### What to do
Repeat the data below in full and exactly.

### Data under study
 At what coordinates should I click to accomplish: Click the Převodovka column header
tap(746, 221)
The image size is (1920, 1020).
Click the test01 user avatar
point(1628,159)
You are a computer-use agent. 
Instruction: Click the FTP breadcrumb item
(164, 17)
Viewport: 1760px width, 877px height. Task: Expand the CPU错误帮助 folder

### Output of the task
 At what coordinates should I click to accomplish: Click the Převodovka column header
tap(746, 221)
The image size is (1920, 1020).
Click the test01 user avatar
point(1628,159)
You are a computer-use agent. 
Instruction: Click the FTP breadcrumb item
(164, 17)
Viewport: 1760px width, 877px height. Task: Expand the CPU错误帮助 folder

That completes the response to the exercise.